##### Selected text #####

Even if your company is small, you can still offer Group Health insurance. In most states, insurance companies who offer small group health insurance plans are required to accept any employer group of 2 to 50 employees, provided the employer agrees to insure 100% of the eligible employees.
Before you can offer Group Health insurance, you must decide how much your employees will pay, as well as whether you want the plan to be managed care or fee-for-service.
Health insurance is expensive - who pays for it?
Most businesses that offer their employees Group Health insurance plans contribute towards the cost of the coverage. Some pay for all of the employees' premiums (for single coverage) and let the employees pay the premium if they need coverage for their families. Other businesses pay a percentage of the total cost.
The amount you choose to pay will depend on your own situation. First, think about how your contribution will affect your budget. Second, think about how it affects the desirability of your plan to your present and future employees.
Many businesses choose to have their employees make a contribution towards some of the cost, especially as health care costs and insurance premiums continue to increase.
There are two major types of health plans - managed care and fee-for-service. The plan that's best for your business is determined largely by your business location, the physicians and hospitals available through the plan, the options offered by insurance companies, and the constraints of your budget.
These plans are agreements between certain doctors, hospitals, and health care providers, and are designed to offer a range of services to members at a reduced cost.
They go by many names, such as Health Maintenance Organization (HMO), Preferred Provider Organization (PPO), Individual Practice Association (IPA), or Point of Service (POS) plan.
Most HMOs minimize the out-of-pocket expenses members pay for medical care, as long as members use the HMO's preferred providers and facilities. If members go outside of the network, they may be responsible for paying the entire bill.
In addition, members must choose a primary care physician, and see that person first whenever they need medical attention. The primary care physician will make necessary referrals to professionals.
With HMOs, the per-visit or annual deductibles are usually lower than with other plans. PPOs usually charge members slightly more than HMOs to use providers and facilities outside of the PPO network, and do not require referrals to see professionals.
PPOs are generally more flexible than HMOs but tend to cost members slightly more. The per-visit or annual deductibles are usually higher than with HMO plans.
POS plans are a combination of the features of HMOs and PPOs. With a POS, members choose whether they want to pay a flat fee for a network provider, or whether they want to pay a deductible and/or coinsurance charge to see an out-of-network provider.
Fee-for-service plans, also known as indemnity plans, allow your employees to choose health care providers themselves. This gives them a wide range of options that includes specialists such as cardiologists and surgeons.

#####

What to produce
In the text on group health insurance, what is another name for fee-for-service plans?

##### Information #####

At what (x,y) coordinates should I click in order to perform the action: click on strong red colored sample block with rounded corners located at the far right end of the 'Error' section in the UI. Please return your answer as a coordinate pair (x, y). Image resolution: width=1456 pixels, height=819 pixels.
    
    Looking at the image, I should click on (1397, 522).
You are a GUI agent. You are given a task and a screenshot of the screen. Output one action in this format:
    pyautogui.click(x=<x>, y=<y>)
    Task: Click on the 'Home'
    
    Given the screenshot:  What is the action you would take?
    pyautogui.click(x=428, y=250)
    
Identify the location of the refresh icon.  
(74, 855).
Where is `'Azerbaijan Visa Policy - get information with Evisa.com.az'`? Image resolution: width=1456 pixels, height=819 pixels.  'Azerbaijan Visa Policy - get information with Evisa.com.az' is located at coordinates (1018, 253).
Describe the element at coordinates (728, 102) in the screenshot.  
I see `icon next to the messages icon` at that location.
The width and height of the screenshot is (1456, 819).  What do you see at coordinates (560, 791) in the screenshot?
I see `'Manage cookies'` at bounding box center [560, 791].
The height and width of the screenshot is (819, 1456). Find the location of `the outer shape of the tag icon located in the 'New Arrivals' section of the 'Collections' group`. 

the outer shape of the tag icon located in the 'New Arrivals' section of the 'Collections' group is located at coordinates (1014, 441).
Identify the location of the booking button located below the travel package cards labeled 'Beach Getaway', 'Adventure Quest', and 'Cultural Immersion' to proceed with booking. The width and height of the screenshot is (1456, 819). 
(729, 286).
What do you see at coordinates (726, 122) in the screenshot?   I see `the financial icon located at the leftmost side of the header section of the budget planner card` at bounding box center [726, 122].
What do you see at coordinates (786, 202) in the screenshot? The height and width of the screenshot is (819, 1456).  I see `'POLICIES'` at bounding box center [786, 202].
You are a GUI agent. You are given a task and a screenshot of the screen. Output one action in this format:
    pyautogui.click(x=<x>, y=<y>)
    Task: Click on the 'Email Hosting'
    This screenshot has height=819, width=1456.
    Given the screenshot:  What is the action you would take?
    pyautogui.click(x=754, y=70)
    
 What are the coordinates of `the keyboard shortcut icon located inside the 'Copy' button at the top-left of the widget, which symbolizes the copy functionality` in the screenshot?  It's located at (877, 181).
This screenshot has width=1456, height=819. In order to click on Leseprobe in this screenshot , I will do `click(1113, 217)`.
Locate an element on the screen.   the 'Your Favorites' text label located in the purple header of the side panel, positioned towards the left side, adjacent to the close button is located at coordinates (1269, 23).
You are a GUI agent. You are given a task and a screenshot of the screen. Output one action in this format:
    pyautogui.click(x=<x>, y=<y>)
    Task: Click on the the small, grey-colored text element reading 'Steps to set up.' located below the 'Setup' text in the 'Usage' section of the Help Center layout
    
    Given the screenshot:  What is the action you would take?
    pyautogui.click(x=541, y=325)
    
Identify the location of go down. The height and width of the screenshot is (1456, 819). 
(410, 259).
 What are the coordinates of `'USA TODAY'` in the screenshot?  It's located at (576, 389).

#####

Your solution
Indemnity plans.